Label leakage is the phenomenon where your model uses the gold labels (or some prohibited information) for an input when evaluating. For example, a classifier that has to predict some label for an image but that label is encoded in the image itself say as a watermark, or in more direct case given as input to the classifier. The standard guard against label leakage is to separate prohibited information in your class. E.g., if you you are using Java then all labels that are prohibited should be made private and once is only allowed access to a scoring function which evaluates to a score using the gold label and the predicted label.
- Wrong Evaluation Metric.
Wrong evaluation metric will give you wrong results. E.g., one can compute F1 score wrongly or write their own buggy functions for BLEU score. I remember that using Python NLTK BLEU scoring function used to give wrong results. In general, when using a complicated evaluation metric, use the test scripts that previous publications have used or when using a dataset with an accompanying evaluation script use that. When writing your own implementation for an evaluation metric, I suggest manually computing the score and then checking it with the evaluation metric for a set of randomly chosen inputs.
When supervising an intern I ask them to make sure that error type 1 to 3 doesn’t exist in their code. This has the advantage of ensuring that their code is trustable by which I roughly mean that the results from the code can be reported for that task. Following argument makes it more clear.
Theorem: If your code doesn’t contain error 1 to 3 then the result from your code can be reported.
Proof: Say you train your model on this task and then evaluate this model. From ensuring against error 1 and 2 you make sure that you haven’t seen the test data or labels from the test examples when training. The model that you train is then evaluated on the test set and not on train set since you don’t have error 1. So now you are evaluating a model that is not using the test labels on the test set and hasn’t seen this test set before. Since your evaluation metric is correct, therefore your results are also correct.
This is only a proof against high level errors. If you save the model wrongly, give wrong inputs to the evaluation metric or use other information in the world that you are not allowed to use even though you are not using the test set, then the above proof doesn’t hold. But I hope I am able to get the rough idea of “trustable results” general idea across.

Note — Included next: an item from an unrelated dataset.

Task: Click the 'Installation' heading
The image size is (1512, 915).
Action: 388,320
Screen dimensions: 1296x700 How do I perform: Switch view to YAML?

In this blog post, I talked about certain errors in running released code and how to make sure that your code doesn’t have the gravest error before submitting these results. I also talked about a rough idea behind trustable results. I haven’t talked about debuggability or whether what one claims in the paper is what their code does For example, one can not make error of type 1 to 3 but their model could be incorrectly implemented or different from what they describe in the paper. In general, it is good to see that community is talking more about these issues and I hope that my blog post will help the discourse.